On 13-6-2012, the Consumer Tribunal in Putrajaya has made a landmark decision involving a case of flight delay by AirAsia. It has set a new legal precedent that all passengers of AirAsia has new found legal right: “NOW EVERYONE CAN SUE & BE COMPENSATED“ for all costs incurred directly from flight delay i.e. cost of food, taxi fares, hotel accommodation and others.
En Zoolihsan Ahmad, the Private Secretary to the YB Minister of Domestic Trade, Cooperative and Consumerism paid for his AirAsia flight to Medan on 20-5-2012 at 12:20 pm. He was supposed to attend a function with the said Minister YB Datuk Ismail Sabri bin Yaacob in the evening of 20-5-2012. The said AirAsia flight was delayed and rescheduled for 1:40 pm, then to 8:40 pm and finally it was rescheduled to take off at 10:45 pm. No one knows whether the flight did take off at 10:45 pm that day. The YB Minister’s Private Secretary had to endure a good 9 hours delay! Please read the full report in HERE.
Yours truly has been made to understand that AirAsia was desperately trying to settle the case before the hearing of the case. But the YB Minister of Domestic Trade, Co0perative and Consumerism has instructed his Private Secretary to proceed as this matter involves public interest and a precedent had to be set for the air travelers. The YB Minister himself and his Ministry have received many complaints pertaining to flight delay and passengers were not allowed to check in even though there were late for a few minutes because the AirAsia check-in counter closes 45 minutes before flight departure time. Syabas! YB Minister Datuk Ismail Sabri bin Yaacob, you have walked the talk of the policy “Rakyat Didahulukan” of YAB PM Datuk Seri Najib.
It is quite normal for a supplier or operator of a business to include a term in its contractual document to exclude liabilities in the event that they were unable to perform or certain events occurred. In the case of AirAsia, there is an exclusion clause in the contractual document that it is not liable for any flight delay. Yours truly has also received complaints from AirAsia passengers with regards to the unfair exclusion clause.

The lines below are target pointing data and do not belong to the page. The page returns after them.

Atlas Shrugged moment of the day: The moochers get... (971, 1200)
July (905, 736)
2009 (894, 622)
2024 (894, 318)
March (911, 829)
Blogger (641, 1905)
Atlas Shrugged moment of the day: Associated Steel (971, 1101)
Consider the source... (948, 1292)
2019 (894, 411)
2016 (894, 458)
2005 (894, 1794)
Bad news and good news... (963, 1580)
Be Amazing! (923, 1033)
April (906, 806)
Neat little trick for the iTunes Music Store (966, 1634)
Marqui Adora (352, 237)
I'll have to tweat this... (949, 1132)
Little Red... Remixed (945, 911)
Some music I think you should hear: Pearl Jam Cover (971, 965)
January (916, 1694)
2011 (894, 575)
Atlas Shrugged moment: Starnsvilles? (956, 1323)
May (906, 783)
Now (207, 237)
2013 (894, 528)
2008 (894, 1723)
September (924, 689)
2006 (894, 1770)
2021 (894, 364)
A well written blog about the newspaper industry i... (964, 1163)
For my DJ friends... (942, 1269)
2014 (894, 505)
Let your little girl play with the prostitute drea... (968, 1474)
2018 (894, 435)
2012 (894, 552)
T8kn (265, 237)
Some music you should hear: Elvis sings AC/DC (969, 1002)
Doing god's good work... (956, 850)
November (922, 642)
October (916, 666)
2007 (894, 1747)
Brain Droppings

The Government must be commended for introducing the Consumer Protection (Amendment) Bill in 2010. Parliament has passed the Consumer Protection (Amendment) Act 2010. Under Part IIIA of the said Act, “unfair term” has been defined as a term in a consumer contract which, with regard to all the circumstances, causes a significant imbalance in the rights and obligations of the parties arising under the contract to the detriment of the consumer.
The contract will be said to be unfair if it has resulted in an unjust advantage to the supplier or unjust disadvantage to the consumer on account of the conduct of the supplier or the manner in which or circumstances under which the contract has been entered into.
Part IIIA of the said Act specifically deals with “Unfair Contract Terms” which also provide the power to the Court or Consumer Tribunal to invoke the issue of unfairness of the contract in a case even if the consumer did not include the complaint of unfair terms of the contract in his claim. Part IIIA of the said Act gives the Court very wide power to declare the contract unenforceable or to grant award to the consumer.
There have been precedents set that a contract was held by the court to be unfair if it is harsh, oppressive, unconscionable, or excludes or restricts liability for negligence or for breach of express or implied terms of the contract without adequate justification.
In the case of En Zoolihsan Ahmad, yours truly believes that the Consumer Tribunal in Putrajaya must have invoked Part IIIA of the Consumer Protection (Amendment ) Act 2010. Had the case been brought before the High Court, the High Court Judge has the power under the said Act to slap a heavy fine or impose jail terms or both if AirAsia is found to have violated Part IIIA of the said Act.
Therefore, the exclusion of liability clause at the entrance of car park in shopping complexes or any public car parks will not at all exclude liabilities if the operator is found to be negligence or in breach of the implied terms of the contract unless it can justify to the Court the inclusion of such clause to exclude its liabilities to the consumers. Part IIIA of the said Act applies to all contracts involving consumers or contract specified under the said Act.
The AirAsia contract in the online ticket falls under Part IIA of the said Act.